I am so grateful for this group. I have learned so much information I would not have even thought to ask before.

They have mentioned the PEG, but only if I were not able to keep my own nutrition in control. If something happens that I'm unable to eat or drink orally once radiation starts, they will go ahead and PEG me. They do want to give me the opportunity to try first though. I'm very aware of myself and will be sure to keep close track of my health.

I thank you all so much for the support and welcoming me to the clan. Not a place any of us want to be, but I'm glad there's somewhere for us to be together.

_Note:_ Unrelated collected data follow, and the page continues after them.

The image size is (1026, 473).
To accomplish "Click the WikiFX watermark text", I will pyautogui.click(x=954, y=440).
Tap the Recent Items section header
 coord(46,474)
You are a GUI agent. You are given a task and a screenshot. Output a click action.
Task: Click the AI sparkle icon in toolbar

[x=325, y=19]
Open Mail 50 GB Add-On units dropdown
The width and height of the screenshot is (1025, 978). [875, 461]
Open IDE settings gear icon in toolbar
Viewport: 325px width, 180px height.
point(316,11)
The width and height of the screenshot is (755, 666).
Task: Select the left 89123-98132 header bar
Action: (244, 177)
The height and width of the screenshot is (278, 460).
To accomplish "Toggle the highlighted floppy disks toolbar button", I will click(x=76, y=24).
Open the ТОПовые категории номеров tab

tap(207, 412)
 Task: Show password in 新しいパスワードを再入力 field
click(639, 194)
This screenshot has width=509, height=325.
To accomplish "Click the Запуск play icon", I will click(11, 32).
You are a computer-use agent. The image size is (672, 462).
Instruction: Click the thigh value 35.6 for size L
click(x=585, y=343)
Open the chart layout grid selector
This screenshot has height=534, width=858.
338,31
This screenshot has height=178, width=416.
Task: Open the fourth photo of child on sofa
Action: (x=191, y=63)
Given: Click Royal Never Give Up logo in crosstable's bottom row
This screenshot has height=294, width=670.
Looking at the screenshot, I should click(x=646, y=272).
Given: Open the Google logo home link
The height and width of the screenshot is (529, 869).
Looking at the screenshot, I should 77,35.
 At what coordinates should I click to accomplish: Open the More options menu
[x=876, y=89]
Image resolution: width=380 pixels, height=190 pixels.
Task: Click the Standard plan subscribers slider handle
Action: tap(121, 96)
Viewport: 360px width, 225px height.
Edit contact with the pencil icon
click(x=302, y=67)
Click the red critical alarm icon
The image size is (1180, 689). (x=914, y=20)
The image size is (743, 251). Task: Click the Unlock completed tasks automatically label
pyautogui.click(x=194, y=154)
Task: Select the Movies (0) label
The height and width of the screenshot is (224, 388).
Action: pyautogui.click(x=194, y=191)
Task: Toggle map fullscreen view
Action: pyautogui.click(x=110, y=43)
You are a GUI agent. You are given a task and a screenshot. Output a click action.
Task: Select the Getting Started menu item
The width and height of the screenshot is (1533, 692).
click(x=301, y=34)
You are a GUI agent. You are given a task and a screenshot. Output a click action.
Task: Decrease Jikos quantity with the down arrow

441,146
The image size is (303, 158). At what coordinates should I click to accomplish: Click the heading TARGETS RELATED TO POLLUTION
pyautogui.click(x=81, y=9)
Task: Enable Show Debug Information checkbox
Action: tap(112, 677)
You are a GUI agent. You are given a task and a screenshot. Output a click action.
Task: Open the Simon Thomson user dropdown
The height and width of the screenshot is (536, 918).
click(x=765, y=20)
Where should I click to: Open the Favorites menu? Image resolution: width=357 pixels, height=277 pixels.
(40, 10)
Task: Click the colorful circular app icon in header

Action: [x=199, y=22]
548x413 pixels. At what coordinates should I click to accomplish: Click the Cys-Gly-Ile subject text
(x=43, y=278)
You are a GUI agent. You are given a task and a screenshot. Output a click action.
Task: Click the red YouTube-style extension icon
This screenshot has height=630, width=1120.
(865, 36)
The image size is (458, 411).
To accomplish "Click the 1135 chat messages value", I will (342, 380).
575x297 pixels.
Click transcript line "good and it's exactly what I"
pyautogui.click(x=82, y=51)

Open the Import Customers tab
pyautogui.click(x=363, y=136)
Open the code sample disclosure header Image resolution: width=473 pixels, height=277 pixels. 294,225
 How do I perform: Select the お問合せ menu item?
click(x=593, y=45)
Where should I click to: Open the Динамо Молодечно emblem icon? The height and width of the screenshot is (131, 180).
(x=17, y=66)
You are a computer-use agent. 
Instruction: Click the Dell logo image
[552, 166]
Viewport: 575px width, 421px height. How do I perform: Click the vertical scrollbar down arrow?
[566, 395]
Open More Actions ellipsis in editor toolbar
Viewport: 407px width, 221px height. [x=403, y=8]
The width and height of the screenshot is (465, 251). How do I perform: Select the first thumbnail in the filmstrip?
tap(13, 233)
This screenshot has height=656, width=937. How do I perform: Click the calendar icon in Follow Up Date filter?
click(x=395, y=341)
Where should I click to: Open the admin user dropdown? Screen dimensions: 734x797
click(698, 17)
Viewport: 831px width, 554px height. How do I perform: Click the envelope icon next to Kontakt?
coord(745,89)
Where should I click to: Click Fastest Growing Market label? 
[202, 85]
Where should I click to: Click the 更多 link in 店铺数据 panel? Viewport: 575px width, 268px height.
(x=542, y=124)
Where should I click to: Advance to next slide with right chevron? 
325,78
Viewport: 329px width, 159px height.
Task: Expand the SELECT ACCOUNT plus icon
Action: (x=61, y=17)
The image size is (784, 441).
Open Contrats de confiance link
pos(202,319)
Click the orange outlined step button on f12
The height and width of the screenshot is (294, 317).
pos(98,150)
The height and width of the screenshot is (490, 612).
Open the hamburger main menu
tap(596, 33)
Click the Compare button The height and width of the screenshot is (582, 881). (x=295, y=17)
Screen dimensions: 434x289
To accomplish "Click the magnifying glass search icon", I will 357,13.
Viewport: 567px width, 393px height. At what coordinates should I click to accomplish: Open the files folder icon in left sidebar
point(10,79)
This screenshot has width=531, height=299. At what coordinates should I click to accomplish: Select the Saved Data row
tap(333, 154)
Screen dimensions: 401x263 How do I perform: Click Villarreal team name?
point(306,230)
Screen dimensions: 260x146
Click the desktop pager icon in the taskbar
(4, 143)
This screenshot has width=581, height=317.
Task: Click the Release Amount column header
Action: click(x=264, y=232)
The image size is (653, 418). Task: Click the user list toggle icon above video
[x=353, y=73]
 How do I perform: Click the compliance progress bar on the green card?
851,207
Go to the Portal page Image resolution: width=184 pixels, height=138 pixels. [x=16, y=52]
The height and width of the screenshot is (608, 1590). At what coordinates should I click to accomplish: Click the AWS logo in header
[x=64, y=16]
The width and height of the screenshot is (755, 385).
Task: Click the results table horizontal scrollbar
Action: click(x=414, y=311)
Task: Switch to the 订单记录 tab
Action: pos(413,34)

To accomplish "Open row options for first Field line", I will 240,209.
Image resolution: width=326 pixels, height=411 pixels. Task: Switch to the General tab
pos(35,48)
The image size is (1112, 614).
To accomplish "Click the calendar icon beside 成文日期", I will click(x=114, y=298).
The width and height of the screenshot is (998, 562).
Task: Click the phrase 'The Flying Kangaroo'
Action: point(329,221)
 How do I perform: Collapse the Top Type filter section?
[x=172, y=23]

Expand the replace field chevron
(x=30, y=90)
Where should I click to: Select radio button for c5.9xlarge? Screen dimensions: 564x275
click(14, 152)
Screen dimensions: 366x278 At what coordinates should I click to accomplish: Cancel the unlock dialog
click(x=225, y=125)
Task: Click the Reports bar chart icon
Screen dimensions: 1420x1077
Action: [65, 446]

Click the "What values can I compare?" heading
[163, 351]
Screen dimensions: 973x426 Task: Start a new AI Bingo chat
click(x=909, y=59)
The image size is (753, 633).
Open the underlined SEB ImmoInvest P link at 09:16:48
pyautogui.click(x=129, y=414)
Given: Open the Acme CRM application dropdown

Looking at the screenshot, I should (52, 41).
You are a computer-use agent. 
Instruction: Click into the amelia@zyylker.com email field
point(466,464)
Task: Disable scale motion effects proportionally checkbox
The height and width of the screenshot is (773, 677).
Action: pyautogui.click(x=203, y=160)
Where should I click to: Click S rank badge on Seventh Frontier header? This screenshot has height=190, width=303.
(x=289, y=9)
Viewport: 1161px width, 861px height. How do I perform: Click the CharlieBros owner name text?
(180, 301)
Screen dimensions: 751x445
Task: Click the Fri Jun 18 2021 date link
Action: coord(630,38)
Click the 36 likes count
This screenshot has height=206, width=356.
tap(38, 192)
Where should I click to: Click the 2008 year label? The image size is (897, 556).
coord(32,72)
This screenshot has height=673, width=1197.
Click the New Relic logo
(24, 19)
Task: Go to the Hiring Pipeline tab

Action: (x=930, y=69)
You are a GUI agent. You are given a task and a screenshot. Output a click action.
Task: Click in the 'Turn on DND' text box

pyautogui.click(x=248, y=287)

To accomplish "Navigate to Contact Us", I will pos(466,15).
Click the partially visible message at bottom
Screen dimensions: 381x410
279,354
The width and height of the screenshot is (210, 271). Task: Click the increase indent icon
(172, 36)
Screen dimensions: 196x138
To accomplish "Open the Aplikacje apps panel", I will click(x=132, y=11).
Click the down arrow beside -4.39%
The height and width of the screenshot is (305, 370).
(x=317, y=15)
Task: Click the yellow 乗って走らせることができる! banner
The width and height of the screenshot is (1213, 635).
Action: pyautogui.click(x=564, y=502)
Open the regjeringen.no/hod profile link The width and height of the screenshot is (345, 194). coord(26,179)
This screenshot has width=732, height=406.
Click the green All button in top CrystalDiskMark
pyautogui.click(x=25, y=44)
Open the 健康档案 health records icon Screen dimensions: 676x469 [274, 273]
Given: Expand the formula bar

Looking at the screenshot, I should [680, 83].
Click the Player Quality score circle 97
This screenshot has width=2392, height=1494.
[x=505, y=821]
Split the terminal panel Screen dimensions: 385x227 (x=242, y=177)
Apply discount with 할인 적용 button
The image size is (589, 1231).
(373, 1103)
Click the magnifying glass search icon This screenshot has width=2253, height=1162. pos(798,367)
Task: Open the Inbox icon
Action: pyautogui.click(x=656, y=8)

I am concerned about the possibility of losing my entire tongue, does anyone have experience with this? What does it mean? Can anything be done to repair or replace the tongue? I know it essentially kills it so obviously it would not regrow or ever work again. I just cannot wrap my head around this possibility.

Non-smoker, non-drinker
10.28.13 Biopsy R front tongue
10.30.13 Stage 2 SCC dx HPV Neg, age 27
11.7.13 Right ptl gloss and R neck diss. Nodes neg and neg margin
1.17.14 SO confirmed SCC recurrence
1.23.14 Right glossectomy crossing into midline some of L remv and hollowed out inside, neg margins
1.28.13 swallowing strained, liq diet, Back L tongue shows poss tumor
2.5.14 Clear CT
2.17.14 Clear PET
3.10.14 Start IMRT